L'arpenteur Joseph Bouchette mentionnait lors de sa visite en 1813 que:  «les goélettes de Kamouraska sont bien connues à Québec par la grande quantité de provisions:  grains, animaux, volailles, beurre, arbre, bois de construction, etc.» 

Pour la construction de goélettes, un chantier naval opéra entre 1830 et 1865.  Il était situé à la Pointe Sèche, entre le village de Kamouraska et Saint-André.  Le propriétaire de ce chantier était John Saxton Campbell, seigneur de l'Islet-du-Portage, dont on peut encore voir le manoir de cinq foyers au travers les arbres (4 kilomètres à l'est du calvaire de Saint-Germain, sur la route 132). 
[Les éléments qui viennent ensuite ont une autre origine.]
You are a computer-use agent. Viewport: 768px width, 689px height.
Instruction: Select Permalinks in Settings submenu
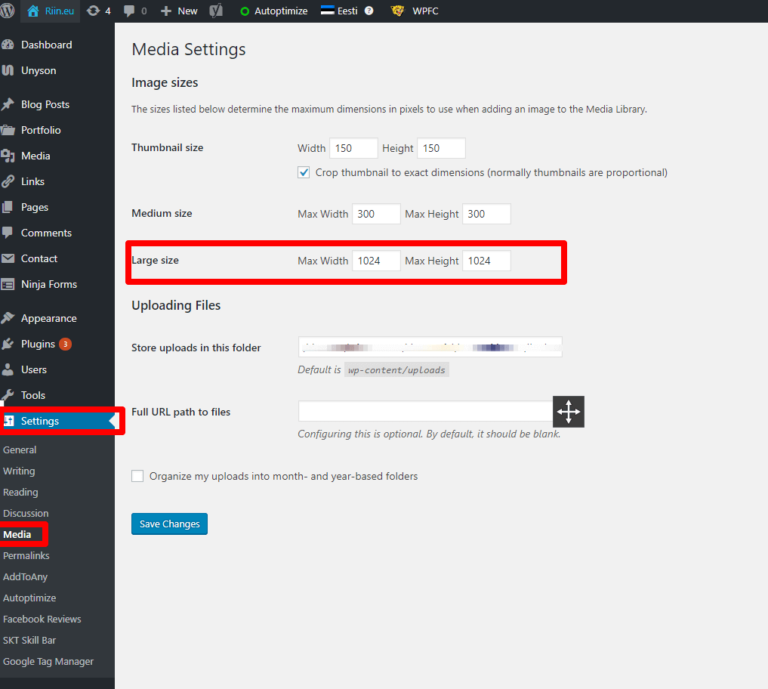point(26,555)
Un des commerces les plus imposants à Kamouraska fut le transport de la «pitoune» (tronc d'arbre ébranché) grâce aux grands boisés du sud de Kamouraska.  Le transport s'effectuait par goélettes et la destination des chargements était généralement Québec et Trois-Rivières.  Pendant plusieurs années, les quais connurent une activité fébrile.  Fréquemment, deux à trois goélettes accostées attendaient ou recevaient leur chargement.  D'autres, au large, patientaient jusqu'à la prochaine marée montante.  Le bois était fréquemment empilé, prêt à être chargé. 

Malheureusement, le développement du réseau ferroviaire et routier, la concurrence des navires de grands tonnages et la diminution de la réserve forestière provoquèrent une baisse irrévocable du transport par goélettes.  Le transport du bois aux quais de Kamouraska est mort au début des années 1970. 

Maintenant, les quais sont fréquentés par les pêcheurs locaux, les plaisanciers et les nombreux randonneurs venus contempler l'estuaire du Saint-Laurent et ses îles, les montagnes de Charlevoix, et respirer un bon coup d'air salin.  D'autres se remémorent aussi les marins et tous les gens de mer qui élargirent les frontières du commerce Kamouraskois.